You can see Craig’s email to the Shopify team here.

Advice for Startups

Robbie:When you’re advising startups, what do you typically see as their biggest struggle?
Craig: For most of the startups that I work with, their biggest struggle is that they’ve built something and no one is using it.
Robbie:How then should founders think about getting more users?
Craig:They should start by thinking of their business as being incredibly simple. Think about “Who are your customers (or who do you want them to be)?”, “What is your product/how does it solve a need?”, and “How do you make money?”. Once you have a clear understanding of these three questions, you’ll then be able to start seeing growth.
Robbie:Why do you think this initial growth phase can be so challenging for founders?
Craig:People often like to work in “the known”. For founders, the known is what you want to build. On the other hand, the unknown is how you’re going to get people to use that product. Working in “the known” is much more comfortable, so founders often just focus on that. You should focus on the thing you’re most likely to fail at first: getting people to use your product.
Robbie:Why is it so important to build an initial base of customers?
Craig:When I joined both Kijiji and Shopify, the first thing I focused on was getting as many people as possible to use the product. This was critical for both companies. Once you have a sufficient number of people using the product then you can start to think about “Where does the product go next?”.

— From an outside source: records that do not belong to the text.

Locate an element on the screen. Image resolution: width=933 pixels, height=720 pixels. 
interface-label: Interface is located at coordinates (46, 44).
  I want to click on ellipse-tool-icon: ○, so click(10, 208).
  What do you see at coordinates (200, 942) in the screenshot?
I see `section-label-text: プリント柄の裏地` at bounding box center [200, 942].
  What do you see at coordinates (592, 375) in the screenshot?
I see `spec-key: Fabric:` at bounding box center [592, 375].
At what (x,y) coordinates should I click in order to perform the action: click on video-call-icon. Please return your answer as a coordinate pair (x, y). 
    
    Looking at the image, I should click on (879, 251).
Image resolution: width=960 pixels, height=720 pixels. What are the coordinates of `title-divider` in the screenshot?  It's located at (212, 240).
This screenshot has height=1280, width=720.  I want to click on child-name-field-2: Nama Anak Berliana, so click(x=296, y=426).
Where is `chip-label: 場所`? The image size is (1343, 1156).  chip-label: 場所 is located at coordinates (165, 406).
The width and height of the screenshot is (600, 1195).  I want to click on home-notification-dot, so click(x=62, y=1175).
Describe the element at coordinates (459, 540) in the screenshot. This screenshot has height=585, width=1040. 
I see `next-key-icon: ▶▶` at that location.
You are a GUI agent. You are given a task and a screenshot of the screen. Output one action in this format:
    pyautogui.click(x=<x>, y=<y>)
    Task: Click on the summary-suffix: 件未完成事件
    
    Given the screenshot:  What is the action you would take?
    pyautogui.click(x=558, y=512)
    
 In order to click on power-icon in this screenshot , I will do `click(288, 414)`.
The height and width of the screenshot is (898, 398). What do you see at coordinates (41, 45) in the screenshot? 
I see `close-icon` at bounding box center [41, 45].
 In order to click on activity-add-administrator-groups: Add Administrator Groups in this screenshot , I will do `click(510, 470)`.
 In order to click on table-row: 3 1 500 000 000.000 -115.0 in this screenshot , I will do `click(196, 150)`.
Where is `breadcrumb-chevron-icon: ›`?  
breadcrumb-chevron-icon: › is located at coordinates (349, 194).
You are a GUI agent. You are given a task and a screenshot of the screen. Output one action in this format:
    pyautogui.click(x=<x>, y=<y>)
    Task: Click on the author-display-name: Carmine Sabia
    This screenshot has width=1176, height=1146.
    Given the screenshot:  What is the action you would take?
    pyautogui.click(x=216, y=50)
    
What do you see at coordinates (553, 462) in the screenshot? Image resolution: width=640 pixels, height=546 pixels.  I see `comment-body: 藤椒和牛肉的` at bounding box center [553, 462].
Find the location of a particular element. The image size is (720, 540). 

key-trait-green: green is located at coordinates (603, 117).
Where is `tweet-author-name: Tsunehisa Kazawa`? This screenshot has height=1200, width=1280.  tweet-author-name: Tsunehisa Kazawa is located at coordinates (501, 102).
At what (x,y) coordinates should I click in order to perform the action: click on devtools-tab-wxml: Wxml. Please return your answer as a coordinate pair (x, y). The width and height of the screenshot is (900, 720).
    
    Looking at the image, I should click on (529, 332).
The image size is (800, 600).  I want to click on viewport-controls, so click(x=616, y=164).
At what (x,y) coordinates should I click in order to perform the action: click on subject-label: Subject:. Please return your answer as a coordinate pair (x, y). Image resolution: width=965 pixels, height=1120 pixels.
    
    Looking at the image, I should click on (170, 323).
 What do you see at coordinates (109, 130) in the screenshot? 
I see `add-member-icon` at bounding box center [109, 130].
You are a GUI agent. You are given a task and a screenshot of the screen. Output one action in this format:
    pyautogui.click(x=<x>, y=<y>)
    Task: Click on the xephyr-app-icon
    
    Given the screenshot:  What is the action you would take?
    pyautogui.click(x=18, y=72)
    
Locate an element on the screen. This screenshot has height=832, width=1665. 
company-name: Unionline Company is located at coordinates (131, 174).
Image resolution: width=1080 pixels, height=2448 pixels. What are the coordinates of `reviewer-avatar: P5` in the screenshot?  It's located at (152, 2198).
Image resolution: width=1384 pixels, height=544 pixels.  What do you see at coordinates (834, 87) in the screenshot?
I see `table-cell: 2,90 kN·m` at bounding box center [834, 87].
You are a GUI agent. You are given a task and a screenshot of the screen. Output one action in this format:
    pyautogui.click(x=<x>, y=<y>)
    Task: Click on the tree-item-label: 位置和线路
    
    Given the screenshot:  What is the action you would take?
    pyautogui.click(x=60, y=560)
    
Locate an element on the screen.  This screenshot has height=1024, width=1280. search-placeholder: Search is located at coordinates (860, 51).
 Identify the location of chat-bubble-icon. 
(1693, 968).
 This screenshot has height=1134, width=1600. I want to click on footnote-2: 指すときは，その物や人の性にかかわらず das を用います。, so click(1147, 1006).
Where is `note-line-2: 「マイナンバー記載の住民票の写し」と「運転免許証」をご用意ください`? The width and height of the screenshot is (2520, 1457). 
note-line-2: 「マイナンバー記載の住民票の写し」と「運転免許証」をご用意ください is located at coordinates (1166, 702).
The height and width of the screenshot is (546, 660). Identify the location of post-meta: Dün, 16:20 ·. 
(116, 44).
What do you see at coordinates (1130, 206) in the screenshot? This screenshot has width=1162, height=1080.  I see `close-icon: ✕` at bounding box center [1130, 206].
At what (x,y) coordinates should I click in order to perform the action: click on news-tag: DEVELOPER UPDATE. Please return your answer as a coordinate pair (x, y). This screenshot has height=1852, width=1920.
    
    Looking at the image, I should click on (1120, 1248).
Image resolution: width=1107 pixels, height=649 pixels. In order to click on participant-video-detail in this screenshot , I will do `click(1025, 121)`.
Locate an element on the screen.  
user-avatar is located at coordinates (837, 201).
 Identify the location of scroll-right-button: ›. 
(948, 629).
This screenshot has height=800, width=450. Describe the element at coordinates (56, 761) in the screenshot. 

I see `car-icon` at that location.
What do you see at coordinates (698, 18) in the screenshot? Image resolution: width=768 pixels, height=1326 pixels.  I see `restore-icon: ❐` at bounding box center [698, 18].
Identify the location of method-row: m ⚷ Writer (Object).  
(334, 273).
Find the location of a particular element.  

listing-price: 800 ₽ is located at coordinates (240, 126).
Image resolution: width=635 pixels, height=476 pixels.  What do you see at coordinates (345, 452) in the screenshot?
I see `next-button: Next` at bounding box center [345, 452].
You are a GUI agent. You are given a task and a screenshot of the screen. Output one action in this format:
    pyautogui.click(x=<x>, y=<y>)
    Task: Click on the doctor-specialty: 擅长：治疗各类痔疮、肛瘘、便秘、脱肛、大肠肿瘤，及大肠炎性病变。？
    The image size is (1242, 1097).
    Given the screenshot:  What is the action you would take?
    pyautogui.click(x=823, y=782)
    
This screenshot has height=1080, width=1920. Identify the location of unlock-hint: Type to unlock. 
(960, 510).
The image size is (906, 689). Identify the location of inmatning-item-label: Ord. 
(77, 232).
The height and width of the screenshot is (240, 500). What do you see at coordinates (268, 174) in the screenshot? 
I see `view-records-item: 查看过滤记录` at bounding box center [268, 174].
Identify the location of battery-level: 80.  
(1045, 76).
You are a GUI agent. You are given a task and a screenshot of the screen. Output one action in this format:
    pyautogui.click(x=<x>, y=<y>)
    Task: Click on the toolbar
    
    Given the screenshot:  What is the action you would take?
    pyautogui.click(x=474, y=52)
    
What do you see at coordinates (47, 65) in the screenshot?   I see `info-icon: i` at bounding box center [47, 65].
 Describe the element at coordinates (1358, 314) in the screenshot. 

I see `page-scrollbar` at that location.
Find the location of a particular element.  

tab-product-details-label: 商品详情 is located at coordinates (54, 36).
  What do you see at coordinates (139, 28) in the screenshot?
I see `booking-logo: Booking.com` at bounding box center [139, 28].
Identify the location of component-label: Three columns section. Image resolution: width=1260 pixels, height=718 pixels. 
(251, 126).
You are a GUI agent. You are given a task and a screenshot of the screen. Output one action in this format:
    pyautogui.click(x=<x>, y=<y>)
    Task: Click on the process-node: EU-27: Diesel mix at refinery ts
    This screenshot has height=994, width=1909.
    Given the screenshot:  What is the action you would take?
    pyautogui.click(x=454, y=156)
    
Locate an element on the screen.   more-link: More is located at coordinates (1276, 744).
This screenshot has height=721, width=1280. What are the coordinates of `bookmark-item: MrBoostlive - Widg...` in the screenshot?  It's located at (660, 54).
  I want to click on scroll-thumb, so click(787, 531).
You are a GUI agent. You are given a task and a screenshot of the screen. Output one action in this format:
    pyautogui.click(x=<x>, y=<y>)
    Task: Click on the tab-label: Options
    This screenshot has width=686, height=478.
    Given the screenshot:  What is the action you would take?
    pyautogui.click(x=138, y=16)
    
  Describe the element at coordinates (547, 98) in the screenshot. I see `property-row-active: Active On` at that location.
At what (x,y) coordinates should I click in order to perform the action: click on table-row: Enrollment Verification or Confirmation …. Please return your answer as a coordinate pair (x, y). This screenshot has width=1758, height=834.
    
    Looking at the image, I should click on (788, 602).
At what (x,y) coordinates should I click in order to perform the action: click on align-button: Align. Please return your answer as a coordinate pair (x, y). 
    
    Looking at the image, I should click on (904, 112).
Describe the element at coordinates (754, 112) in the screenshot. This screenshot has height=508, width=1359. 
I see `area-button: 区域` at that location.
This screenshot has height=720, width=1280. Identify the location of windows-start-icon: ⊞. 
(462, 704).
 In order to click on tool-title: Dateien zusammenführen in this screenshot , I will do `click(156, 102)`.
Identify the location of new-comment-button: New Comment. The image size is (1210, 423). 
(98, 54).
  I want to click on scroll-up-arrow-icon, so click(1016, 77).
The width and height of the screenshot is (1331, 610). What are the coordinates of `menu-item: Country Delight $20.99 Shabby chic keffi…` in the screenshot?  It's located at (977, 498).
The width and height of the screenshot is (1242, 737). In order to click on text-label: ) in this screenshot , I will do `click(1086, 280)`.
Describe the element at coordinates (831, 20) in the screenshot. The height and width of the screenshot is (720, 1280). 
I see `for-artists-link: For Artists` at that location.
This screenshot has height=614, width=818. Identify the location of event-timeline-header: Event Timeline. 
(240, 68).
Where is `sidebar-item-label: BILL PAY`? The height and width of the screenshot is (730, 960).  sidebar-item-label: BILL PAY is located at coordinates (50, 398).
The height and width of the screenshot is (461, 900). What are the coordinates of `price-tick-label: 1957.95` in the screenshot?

Robbie:What are some of the best ways to get people to use your product?
Craig:I think the concept of a feedback loop is the most important thing for founders. Do something. See if it works. If it works, do more of it. If it didn’t work, do something else. So few founders close that loop and properly measure it. Rather, they just do a lot of work, running around doing different things all at once.    Sometimes I’ll ask founders what’s making an impact and they say they don’t know. That’s scary to me. If they do know what’s making an impact, I often find it’s just a few things making the biggest impact. So, my advice to founders is to focus on those few things that are making the biggest impact.   For example, many companies I work with spend lots of money on online advertising, but they don’t know if the advertising is driving new customers or revenue growth (or whatever metric they should be tracking). My advice is to stop spending that money immediately, set up a proper feedback loop, and track what is making the biggest impact.
Robbie:Do you have a final piece of advice for entrepreneurs?
Craig:Speed should be your advantage. If you’re spending all your time thinking about what to build, you’re not building it. You have the freedom to fail. Because if you fail, it’s all okay, no one cares because you’re small. Learn from that failure and move on. Build your product and get people to use it!